* **Task material**
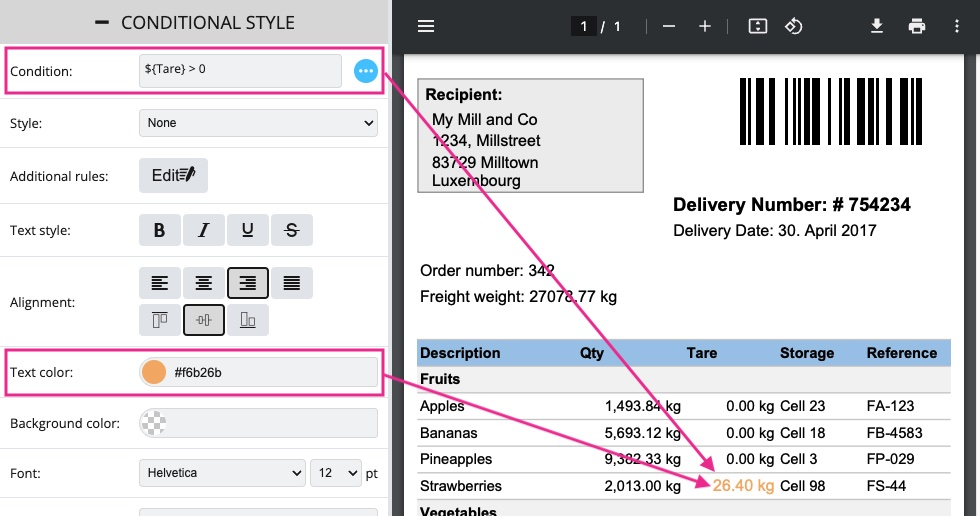Image resolution: width=980 pixels, height=516 pixels.
Task: Click the orange text color swatch
Action: click(x=154, y=372)
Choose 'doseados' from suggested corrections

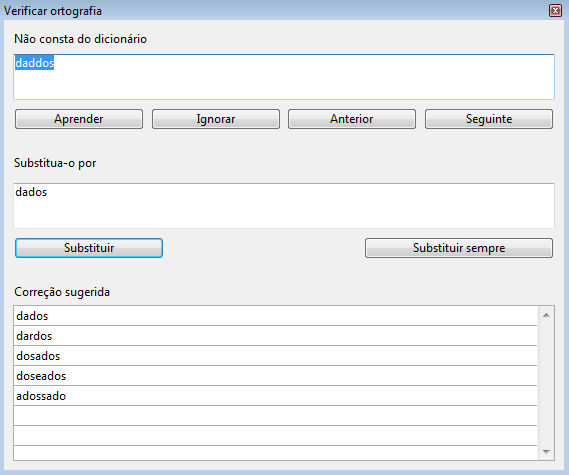pyautogui.click(x=275, y=376)
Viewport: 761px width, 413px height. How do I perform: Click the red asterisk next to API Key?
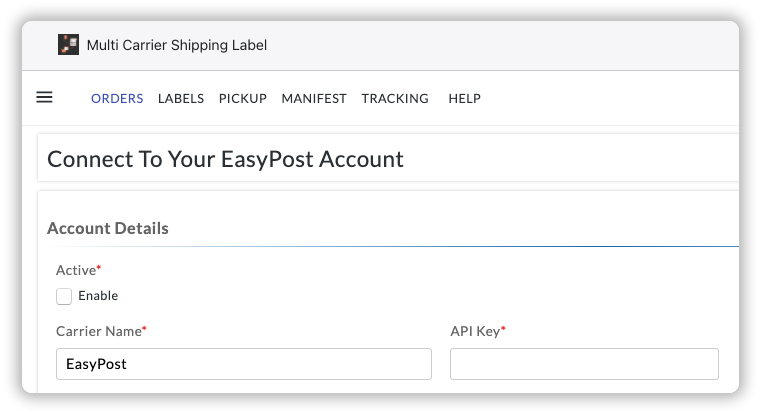click(x=503, y=328)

* **Prompt**
In the data above, find the line with "Viewport: 761px width, 413px" and repeat it and every line after it through the end, exactly; leave the pictures out.

* **Task output**
Viewport: 761px width, 413px height. How do I perform: Click the red asterisk next to API Key?
click(x=503, y=328)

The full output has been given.